What the task asks ▸ Render every line of the entries below as a Markdown table with the columns Row and Line, numbering the lines in order and skipping blank ones.

++++ Records to use

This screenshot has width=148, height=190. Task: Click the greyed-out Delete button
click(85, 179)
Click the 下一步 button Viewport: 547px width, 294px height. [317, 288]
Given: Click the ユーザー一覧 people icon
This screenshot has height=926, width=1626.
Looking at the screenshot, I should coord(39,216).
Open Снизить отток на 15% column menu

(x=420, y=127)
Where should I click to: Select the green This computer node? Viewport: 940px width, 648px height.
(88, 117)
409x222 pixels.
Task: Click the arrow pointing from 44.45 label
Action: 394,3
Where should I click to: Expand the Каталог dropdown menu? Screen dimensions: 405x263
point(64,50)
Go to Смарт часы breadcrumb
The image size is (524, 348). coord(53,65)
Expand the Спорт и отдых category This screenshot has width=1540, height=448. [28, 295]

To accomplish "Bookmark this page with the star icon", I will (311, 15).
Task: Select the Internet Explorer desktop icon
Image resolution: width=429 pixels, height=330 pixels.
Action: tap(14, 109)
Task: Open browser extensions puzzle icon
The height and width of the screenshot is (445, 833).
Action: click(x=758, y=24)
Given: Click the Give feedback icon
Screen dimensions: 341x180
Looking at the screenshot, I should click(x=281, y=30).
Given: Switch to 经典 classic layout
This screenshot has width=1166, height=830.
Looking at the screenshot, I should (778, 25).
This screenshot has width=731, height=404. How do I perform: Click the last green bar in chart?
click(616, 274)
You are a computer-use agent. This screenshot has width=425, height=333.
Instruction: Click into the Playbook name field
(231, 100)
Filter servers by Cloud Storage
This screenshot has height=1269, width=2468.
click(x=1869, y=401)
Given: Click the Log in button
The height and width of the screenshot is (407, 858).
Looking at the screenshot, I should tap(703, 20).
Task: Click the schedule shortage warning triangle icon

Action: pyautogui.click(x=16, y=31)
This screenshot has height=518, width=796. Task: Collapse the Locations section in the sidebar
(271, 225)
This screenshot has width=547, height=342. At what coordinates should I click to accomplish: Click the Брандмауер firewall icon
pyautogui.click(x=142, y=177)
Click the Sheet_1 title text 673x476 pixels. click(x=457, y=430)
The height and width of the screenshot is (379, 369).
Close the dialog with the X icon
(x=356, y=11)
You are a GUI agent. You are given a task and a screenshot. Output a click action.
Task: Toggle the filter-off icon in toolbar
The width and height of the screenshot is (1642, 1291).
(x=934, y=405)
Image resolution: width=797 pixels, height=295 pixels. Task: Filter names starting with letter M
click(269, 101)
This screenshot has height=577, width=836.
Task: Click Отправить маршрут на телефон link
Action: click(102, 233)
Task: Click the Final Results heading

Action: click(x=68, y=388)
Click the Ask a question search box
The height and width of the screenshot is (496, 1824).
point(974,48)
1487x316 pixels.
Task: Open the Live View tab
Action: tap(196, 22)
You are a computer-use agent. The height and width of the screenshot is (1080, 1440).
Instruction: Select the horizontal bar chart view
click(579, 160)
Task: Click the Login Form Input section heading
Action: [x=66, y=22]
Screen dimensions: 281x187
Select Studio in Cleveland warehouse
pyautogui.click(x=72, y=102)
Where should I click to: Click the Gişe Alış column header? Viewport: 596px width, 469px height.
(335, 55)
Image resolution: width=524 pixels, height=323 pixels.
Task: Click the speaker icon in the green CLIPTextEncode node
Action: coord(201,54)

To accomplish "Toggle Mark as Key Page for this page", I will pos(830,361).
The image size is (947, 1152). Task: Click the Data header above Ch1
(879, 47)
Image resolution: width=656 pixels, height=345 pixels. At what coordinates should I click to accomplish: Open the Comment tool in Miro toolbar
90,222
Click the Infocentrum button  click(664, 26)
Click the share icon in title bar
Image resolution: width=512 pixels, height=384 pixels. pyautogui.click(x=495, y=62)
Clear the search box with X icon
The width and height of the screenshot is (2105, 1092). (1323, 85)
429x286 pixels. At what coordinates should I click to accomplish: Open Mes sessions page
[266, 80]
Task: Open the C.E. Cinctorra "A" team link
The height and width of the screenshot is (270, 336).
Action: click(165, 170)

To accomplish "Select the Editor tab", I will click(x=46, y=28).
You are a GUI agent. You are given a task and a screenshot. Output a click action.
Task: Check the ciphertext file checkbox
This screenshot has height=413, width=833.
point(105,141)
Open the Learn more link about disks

++++++++

The output ▸
| Row | Line |
|---|---|
| 1 | This screenshot has width=148, height=190. Task: Click the greyed-out Delete button |
| 2 | click(85, 179) |
| 3 | Click the 下一步 button Viewport: 547px width, 294px height. [317, 288] |
| 4 | Given: Click the ユーザー一覧 people icon |
| 5 | This screenshot has height=926, width=1626. |
| 6 | Looking at the screenshot, I should coord(39,216). |
| 7 | Open Снизить отток на 15% column menu |
| 8 | (x=420, y=127) |
| 9 | Where should I click to: Select the green This computer node? Viewport: 940px width, 648px height. |
| 10 | (88, 117) |
| 11 | 409x222 pixels. |
| 12 | Task: Click the arrow pointing from 44.45 label |
| 13 | Action: 394,3 |
| 14 | Where should I click to: Expand the Каталог dropdown menu? Screen dimensions: 405x263 |
| 15 | point(64,50) |
| 16 | Go to Смарт часы breadcrumb |
| 17 | The image size is (524, 348). coord(53,65) |
| 18 | Expand the Спорт и отдых category This screenshot has width=1540, height=448. [28, 295] |
| 19 | To accomplish "Bookmark this page with the star icon", I will (311, 15). |
| 20 | Task: Select the Internet Explorer desktop icon |
| 21 | Image resolution: width=429 pixels, height=330 pixels. |
| 22 | Action: tap(14, 109) |
| 23 | Task: Open browser extensions puzzle icon |
| 24 | The height and width of the screenshot is (445, 833). |
| 25 | Action: click(x=758, y=24) |
| 26 | Given: Click the Give feedback icon |
| 27 | Screen dimensions: 341x180 |
| 28 | Looking at the screenshot, I should click(x=281, y=30). |
| 29 | Given: Switch to 经典 classic layout |
| 30 | This screenshot has width=1166, height=830. |
| 31 | Looking at the screenshot, I should (778, 25). |
| 32 | This screenshot has width=731, height=404. How do I perform: Click the last green bar in chart? |
| 33 | click(616, 274) |
| 34 | You are a computer-use agent. This screenshot has width=425, height=333. |
| 35 | Instruction: Click into the Playbook name field |
| 36 | (231, 100) |
| 37 | Filter servers by Cloud Storage |
| 38 | This screenshot has height=1269, width=2468. |
| 39 | click(x=1869, y=401) |
| 40 | Given: Click the Log in button |
| 41 | The height and width of the screenshot is (407, 858). |
| 42 | Looking at the screenshot, I should tap(703, 20). |
| 43 | Task: Click the schedule shortage warning triangle icon |
| 44 | Action: pyautogui.click(x=16, y=31) |
| 45 | This screenshot has height=518, width=796. Task: Collapse the Locations section in the sidebar |
| 46 | (271, 225) |
| 47 | This screenshot has width=547, height=342. At what coordinates should I click to accomplish: Click the Брандмауер firewall icon |
| 48 | pyautogui.click(x=142, y=177) |
| 49 | Click the Sheet_1 title text 673x476 pixels. click(x=457, y=430) |
| 50 | The height and width of the screenshot is (379, 369). |
| 51 | Close the dialog with the X icon |
| 52 | (x=356, y=11) |
| 53 | You are a GUI agent. You are given a task and a screenshot. Output a click action. |
| 54 | Task: Toggle the filter-off icon in toolbar |
| 55 | The width and height of the screenshot is (1642, 1291). |
| 56 | (x=934, y=405) |
| 57 | Image resolution: width=797 pixels, height=295 pixels. Task: Filter names starting with letter M |
| 58 | click(269, 101) |
| 59 | This screenshot has height=577, width=836. |
| 60 | Task: Click Отправить маршрут на телефон link |
| 61 | Action: click(102, 233) |
| 62 | Task: Click the Final Results heading |
| 63 | Action: click(x=68, y=388) |
| 64 | Click the Ask a question search box |
| 65 | The height and width of the screenshot is (496, 1824). |
| 66 | point(974,48) |
| 67 | 1487x316 pixels. |
| 68 | Task: Open the Live View tab |
| 69 | Action: tap(196, 22) |
| 70 | You are a computer-use agent. The height and width of the screenshot is (1080, 1440). |
| 71 | Instruction: Select the horizontal bar chart view |
| 72 | click(579, 160) |
| 73 | Task: Click the Login Form Input section heading |
| 74 | Action: [x=66, y=22] |
| 75 | Screen dimensions: 281x187 |
| 76 | Select Studio in Cleveland warehouse |
| 77 | pyautogui.click(x=72, y=102) |
| 78 | Where should I click to: Click the Gişe Alış column header? Viewport: 596px width, 469px height. |
| 79 | (335, 55) |
| 80 | Image resolution: width=524 pixels, height=323 pixels. |
| 81 | Task: Click the speaker icon in the green CLIPTextEncode node |
| 82 | Action: coord(201,54) |
| 83 | To accomplish "Toggle Mark as Key Page for this page", I will pos(830,361). |
| 84 | The image size is (947, 1152). Task: Click the Data header above Ch1 |
| 85 | (879, 47) |
| 86 | Image resolution: width=656 pixels, height=345 pixels. At what coordinates should I click to accomplish: Open the Comment tool in Miro toolbar |
| 87 | 90,222 |
| 88 | Click the Infocentrum button  click(664, 26) |
| 89 | Click the share icon in title bar |
| 90 | Image resolution: width=512 pixels, height=384 pixels. pyautogui.click(x=495, y=62) |
| 91 | Clear the search box with X icon |
| 92 | The width and height of the screenshot is (2105, 1092). (1323, 85) |
| 93 | 429x286 pixels. At what coordinates should I click to accomplish: Open Mes sessions page |
| 94 | [266, 80] |
| 95 | Task: Open the C.E. Cinctorra "A" team link |
| 96 | The height and width of the screenshot is (270, 336). |
| 97 | Action: click(165, 170) |
| 98 | To accomplish "Select the Editor tab", I will click(x=46, y=28). |
| 99 | You are a GUI agent. You are given a task and a screenshot. Output a click action. |
| 100 | Task: Check the ciphertext file checkbox |
| 101 | This screenshot has height=413, width=833. |
| 102 | point(105,141) |
| 103 | Open the Learn more link about disks |